Thanks for joining us today!

I’m a behavioral economist who works on labor issues, and I’ve been reading some of your work, such as the Self-Authoring Suite, with interest. It’s helping me think about potential interventions to help unemployed people rejoin the labor force. Thanks for putting it out there!

However, I’ve also been very frustrated to hear some of the claims you’ve made about economics, many of which been inaccurate.

It’s important to be precise in your speech, so I’ll give you two examples, before my question (I apologize for the length, but I thought it was important to provide the original quotes, and a brief summary of why they were incorrect):

Example 1

Here’s an excerpt from your recent interview with Cathy Newman:

Newman: Okay. Sure. But I want to put to you that here in the UK, for example, let’s take that as an example. The gender pay gap stands at just over 9%. You’ve got women at the BBC recently saying that the broadcaster is illegally paying them less than men to do the same job. You’ve got only seven women running the top FTSE 100 companies!

Peterson: Yeah.

Newman: So it seems to a lot of women, that they are still being “dominated and excluded”, to quote your words back to you.

Peterson: It does seem that way, but multivariate analysis of the pay gap indicate that it doesn’t exist.

Newman: But that is not true, is it? I mean, that nine percent pay gap! That’s a gap between median hourly earnings between men and women!

Peterson: Yeah, but there’s multiple reasons for that. One of them is gender, but it’s not the only reason. If you’re a social scientist worth your salt, you never do a univariate analysis. Like you say, well women in aggregate are paid less than men. Okay, well then we break it down by age, we break it down by occupation, we break it down by interest, we break it down by personality.

Your claim that “multivariate analysis of the pay gap indicate that it doesn’t exist.” Is incorrect. For an overview of research in this area, you can see Blau and Kahn’s 2017 review of the literature.

I suspect that you are looking at analyses that include occupational controls (based on what you said in the interview, and tweets like this one).

However, using occupational controls in this way is actually leads to a flawed analysis, as women choose what occupation to pursue. If women are being discriminated against in a given field, you would expect them to be less likely to pursue a career in that field. Including occupational controls will therefor lead to a biased estimate. It’s what statisticians call “collider bias”.

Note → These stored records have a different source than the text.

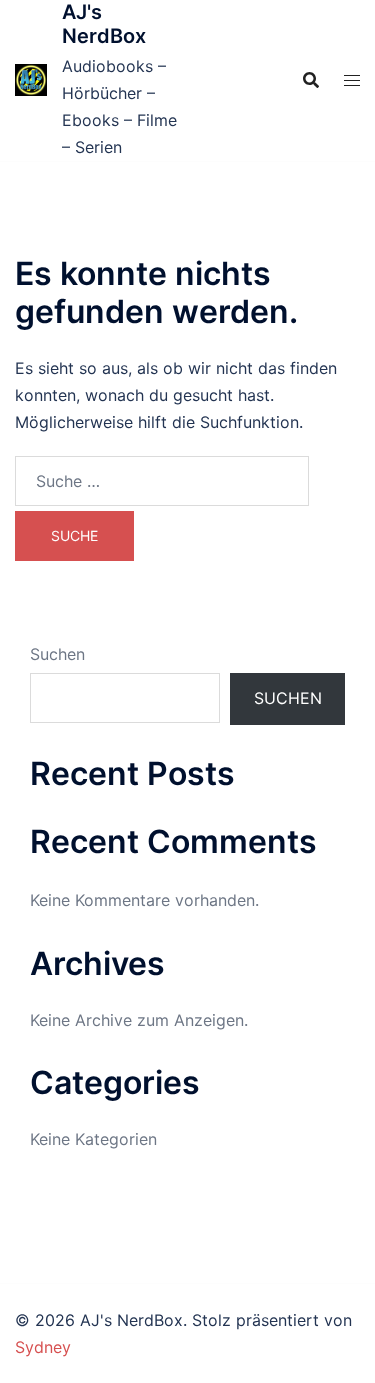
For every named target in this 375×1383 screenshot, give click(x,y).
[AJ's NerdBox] (31, 80)
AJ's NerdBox (104, 24)
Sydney (43, 1347)
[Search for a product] (311, 80)
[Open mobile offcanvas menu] (352, 80)
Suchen (57, 654)
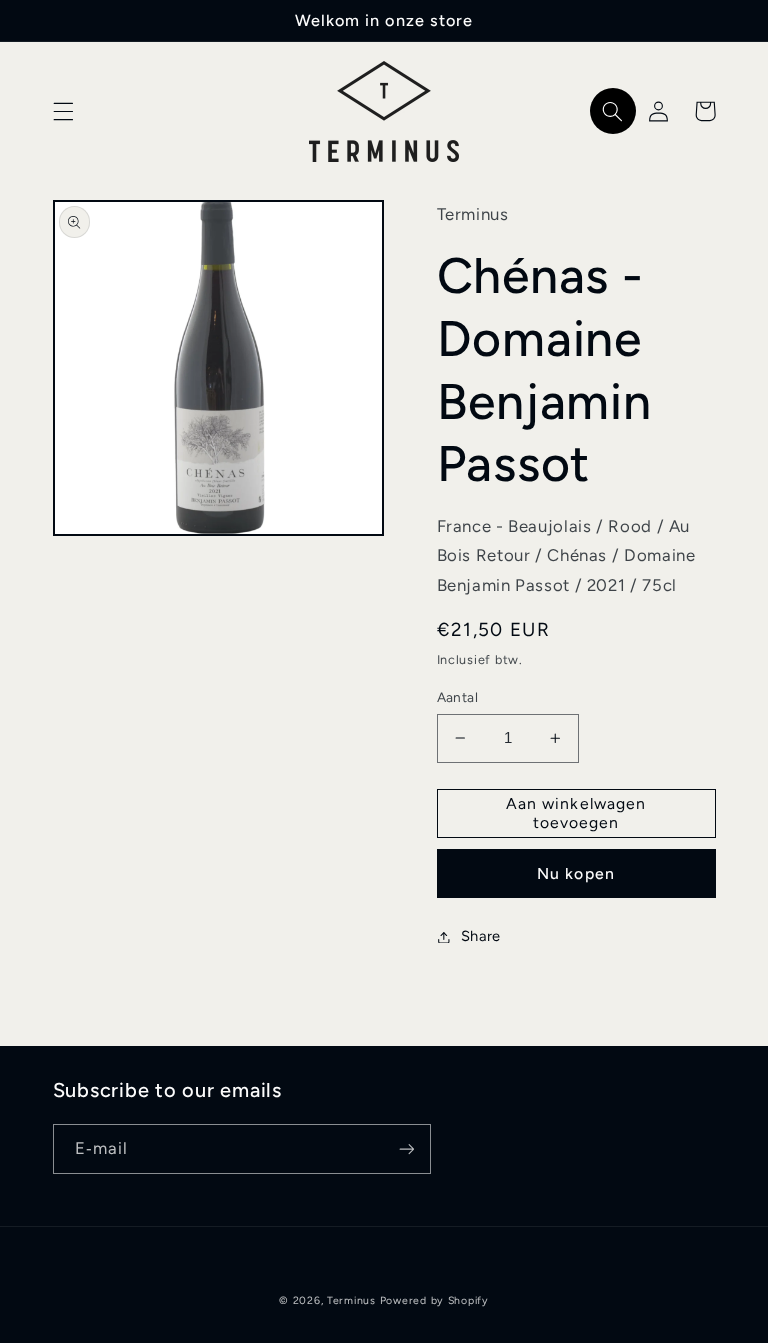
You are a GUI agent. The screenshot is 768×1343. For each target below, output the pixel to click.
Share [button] (481, 936)
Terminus (351, 1300)
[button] (63, 111)
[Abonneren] (406, 1148)
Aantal (458, 697)
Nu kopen (575, 873)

(For details, see the discussion of this issue on page 74 of Causal Inference, or the /r/economics FAQ)

Example 2

In one of your lectures, you said the following:

Because women have access to the birth control pill now and can compete in the same domains as men roughly speaking there is a real practical problem here. It's partly an economic problem now because when I was roughly your age, it was still possible for a one-income family to exist. Well you know that wages have been flat except in the upper 1% since 1973. Why? Well, it's easy. What happens when you double the labor force? What happens? You halve the value of the labor. So now we're in a situation where it takes two people to make as much as one did before. So we went from a situation where women's career opportunities were relatively limited to where there they were relatively unlimited and there were two incomes (and so women could work) to a situation where women have to work and they only make half as much as they would have otherwise.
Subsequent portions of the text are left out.